O Sistema Único de Saúde (SUS) registrou um avanço notável na oferta de cirurgias plásticas mamárias, com um aumento expressivo de 54,3% no volume de procedimentos realizados entre 2016 e 2025. Este crescimento, que levou o número anual de operações de 9 mil para 14.213, evidencia a crescente demanda e a capacidade do sistema público em atender a necessidades que vão além da estética, abrangendo reconstruções e tratamentos essenciais. Os dados foram compilados em um levantamento divulgado pela Sociedade Brasileira de Cirurgia Plástica – Regional Rio de Janeiro (SBCP-RJ) durante a 45ª Jornada Carioca de Cirurgia Plástica, lançando luz sobre a importância dessas intervenções para a saúde da população.
Evolução e Resiliência do Serviço em Meio à Crise Sanitária
A trajetória de crescimento do volume anual de cirurgias mamárias no SUS, de 9 mil em 2016 para 14.213 em 2025, foi marcada por um desafio significativo em 2020. No auge da crise sanitária provocada pela COVID-19, o número de operações despencou para apenas 4.547, representando uma queda drástica pela metade do volume rotineiramente praticado. Contudo, a recuperação e o subsequente crescimento demonstram a resiliência do SUS em restabelecer e expandir a oferta desses procedimentos vitais, adaptando-se às adversidades e garantindo a continuidade do acesso à saúde pública.
O Perfil das Mais de 90 Mil Intervenções: Prioridade Médica
Ao longo de dez anos, o SUS aprovou um total de 90.648 cirurgias plásticas mamárias, revelando um panorama que privilegia intervenções de caráter médico e funcional. Deste montante, uma parcela significativa, correspondendo a 82,3% do total (74.619 internações), foi destinada à plástica mamária feminina não estética. Essas cirurgias são indicadas para corrigir deformidades congênitas, assimetrias acentuadas, hipertrofia mamária que causa dores e limitações físicas, e para tratar sequelas decorrentes de diversas doenças ou tratamentos anteriores.
Além disso, o levantamento destaca a importância da reconstrução mamária pós-mastectomia, um procedimento crucial para a recuperação física e psicológica de pacientes que enfrentaram o câncer de mama. Foram contabilizadas 12.600 internações para reconstrução com implante de prótese, somadas a outras 3.429 internações específicas para a reconstrução mamária pós-mastectomia total, sublinhando o papel fundamental do SUS na reabilitação dessas pacientes.

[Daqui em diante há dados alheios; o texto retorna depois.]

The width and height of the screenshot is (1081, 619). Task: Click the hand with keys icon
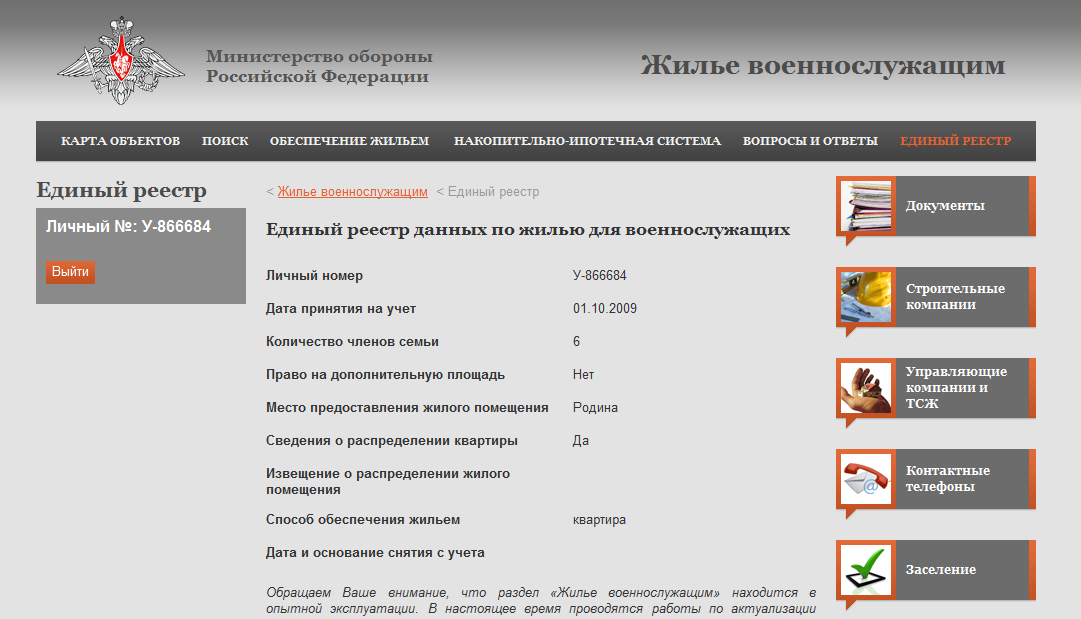pos(866,388)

Concentração Regional e Liderança de São Paulo
A análise geográfica dos dados revela uma notável concentração dos procedimentos na região Sudeste do Brasil, que respondeu por 50.848 internações, o equivalente a 56,1% de todas as cirurgias mamárias não estéticas e reconstrutivas realizadas pelo SUS no período. O estado de São Paulo se destaca como um polo central, concentrando um terço dos registros nacionais, com 30.265 operações. Na sequência, aparecem Minas Gerais, com 9.836 procedimentos, e Rio de Janeiro, com 9.115.
Outros estados também tiveram participação relevante, com Rio Grande do Sul registrando 6.000 intervenções e Bahia com 5.731. As demais regiões brasileiras contribuíram com os seguintes números de internações: o Nordeste somou 15.985, o Sul alcançou 9.098, o Centro-Oeste registrou 5.695 e o Norte, 3.022, delineando um panorama de distribuição que reflete tanto a densidade populacional quanto a estrutura de saúde disponível em cada localidade.
Conclusão: O Papel Vital do SUS na Saúde Mamária Pública
Os dados apresentados pela SBCP-RJ solidificam a compreensão do SUS como um pilar essencial na oferta de cirurgias plásticas de mama no Brasil. O crescimento contínuo, a recuperação pós-pandemia e a significativa proporção de procedimentos de indicação médica ressaltam que o sistema público não apenas amplia o acesso, mas também atende a uma demanda crescente por intervenções que são cruciais para a saúde, bem-estar e qualidade de vida de milhares de pacientes. Este cenário reforça a importância de investimentos e políticas públicas que continuem a fortalecer a capacidade do SUS em prover serviços de alta complexidade e impacto social.